Wednesday 27th May 2009
Having hauled up the anchor in Bozcaada we discovered why it had dragged - it had a piece of fishing net wrapped around it with a large stone inside which would have made it very hard to dig in. Typical - these things only happen when they will cause the most hassle!
We motored for all of the next leg to Çannakale, against both wind and current. Çannakale is in the Dardanelles, the narrow stretch of water that leads from the Aegean into the Sea of Marmara (see the Google map) and there is a strong South-flowing current. At one point our boat speed was 6+knots but we were doing only 2knots over the ground. (For our non-sailing friends, imagine walking up a down escalator!!)
With the boat safely tied up, we went for a walk into town and booked a half-day trip next day to the Gallipoli peninsula. Nick was particularly keen to go because his grandfather had been at the Gallipoli landings.

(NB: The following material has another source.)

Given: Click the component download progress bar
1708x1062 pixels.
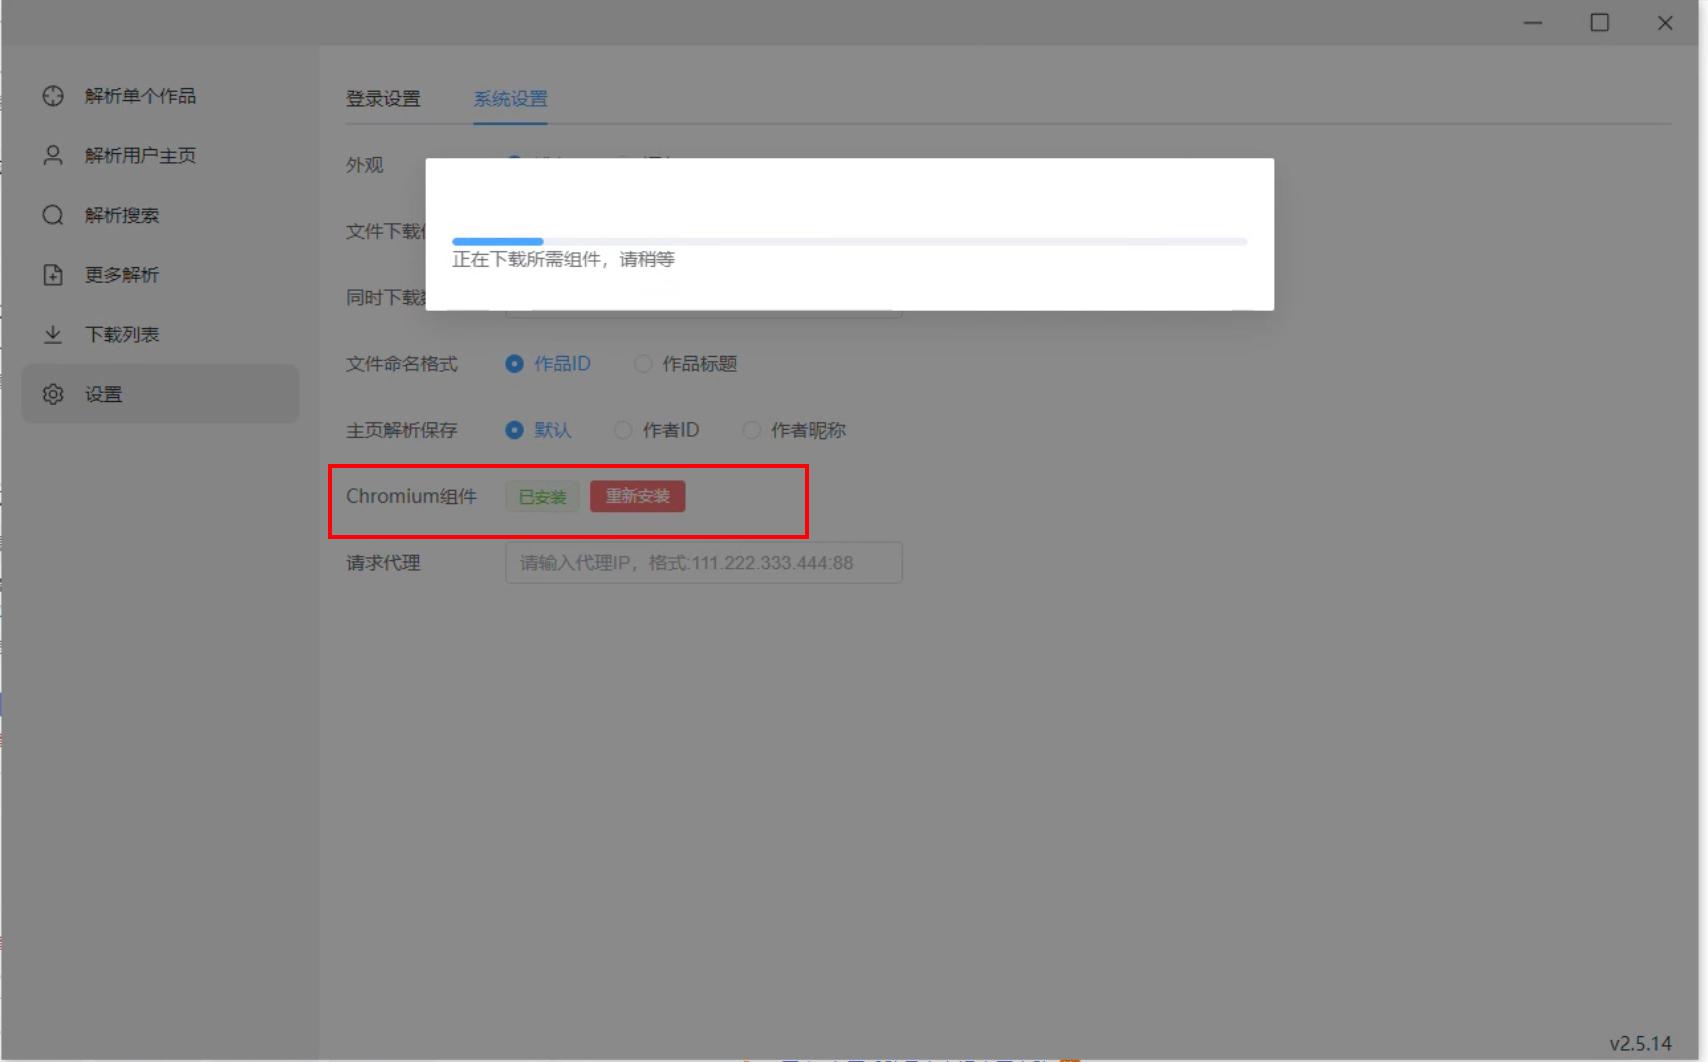Looking at the screenshot, I should tap(849, 241).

Anzac Cove - the site of the Anzac landings Lone Pine - the high ground that many soldiers on both sides died for
Moving...such a waste of young lives
It was an interesting and moving afternoon. There are many sites on the Gallipoli peninsula with memorials and cemeteries for the Allied soldiers. We saw just one for the Turkish soldiers, the main Turkish War Memorial being the one that stands on the tip of the peninsula as you enter the Dardanelles.